- Exercise objective
When you reach the line that contains "Task: Click frame 30 on the timeline ruler", set down that line and every one after it through the end of the records, exactly as written and with no pictures.

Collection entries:
▬▬▬
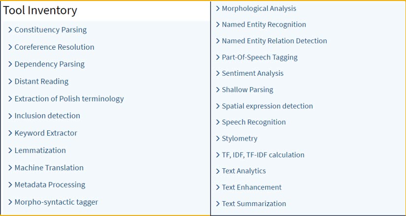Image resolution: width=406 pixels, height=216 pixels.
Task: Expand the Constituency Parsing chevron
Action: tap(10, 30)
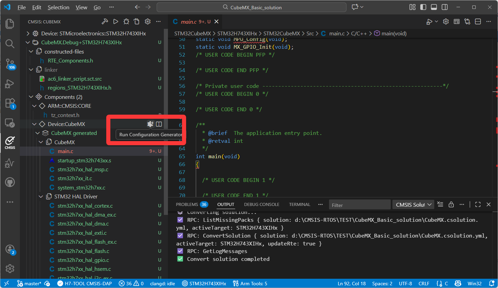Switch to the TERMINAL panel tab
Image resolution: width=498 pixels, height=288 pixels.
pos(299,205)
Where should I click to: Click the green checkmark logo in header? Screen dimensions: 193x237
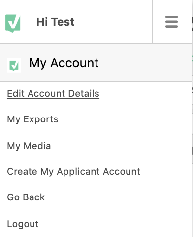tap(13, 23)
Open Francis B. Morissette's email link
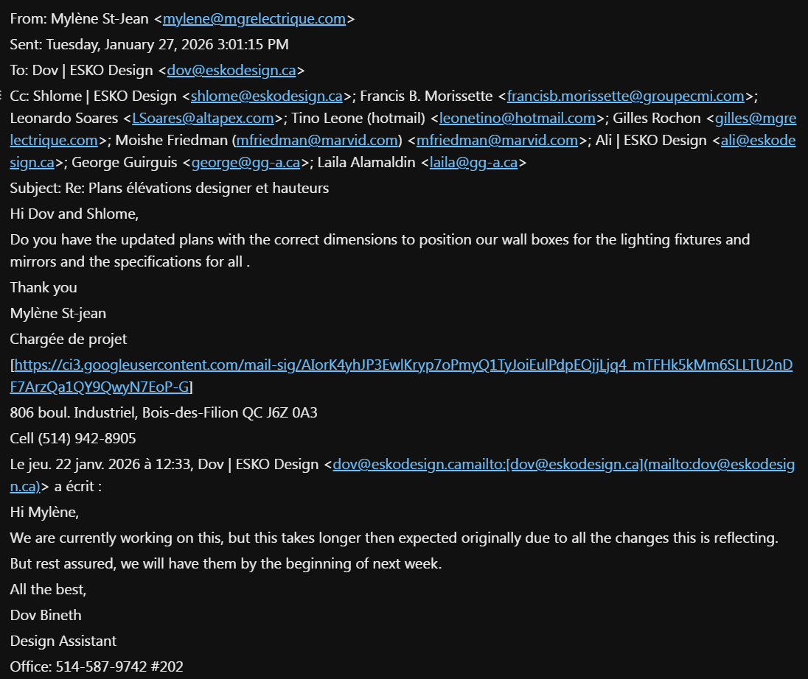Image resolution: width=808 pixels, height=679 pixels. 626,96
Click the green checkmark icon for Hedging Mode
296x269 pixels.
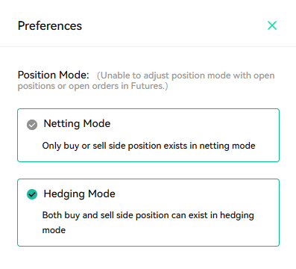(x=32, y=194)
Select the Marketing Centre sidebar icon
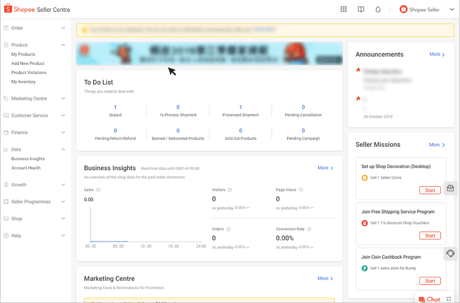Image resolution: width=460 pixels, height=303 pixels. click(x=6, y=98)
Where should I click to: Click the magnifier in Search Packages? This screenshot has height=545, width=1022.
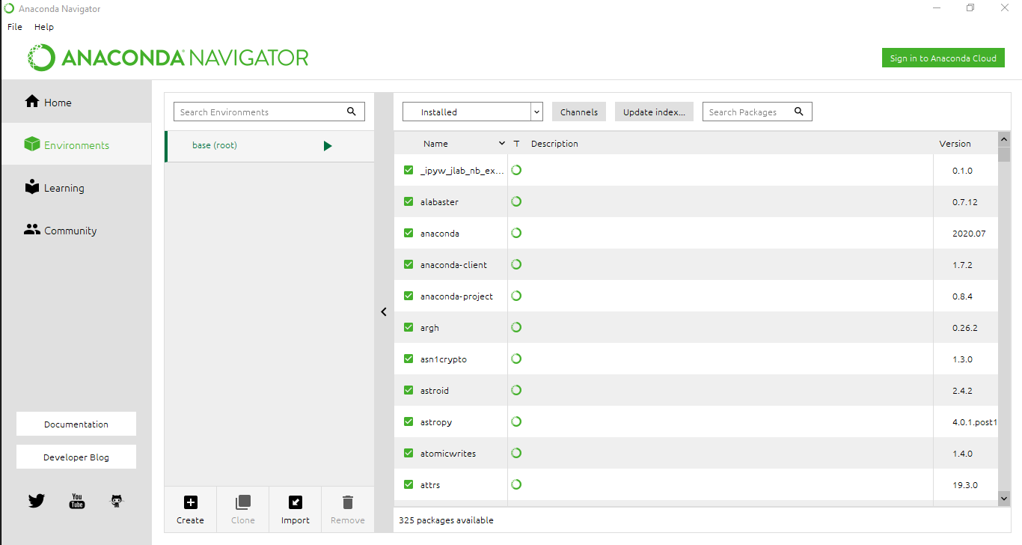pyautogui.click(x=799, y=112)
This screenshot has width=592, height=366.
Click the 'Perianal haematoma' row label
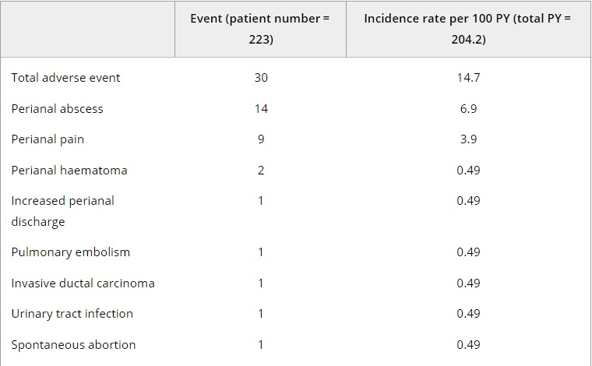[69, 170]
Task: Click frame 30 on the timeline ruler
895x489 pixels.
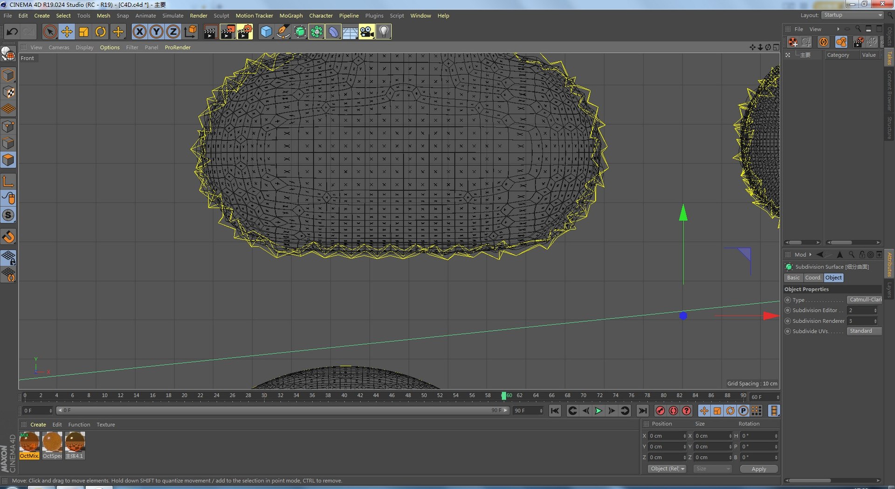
▬▬▬
- Solution to the problem
Task: Click frame 30 on the timeline ruler
895x489 pixels.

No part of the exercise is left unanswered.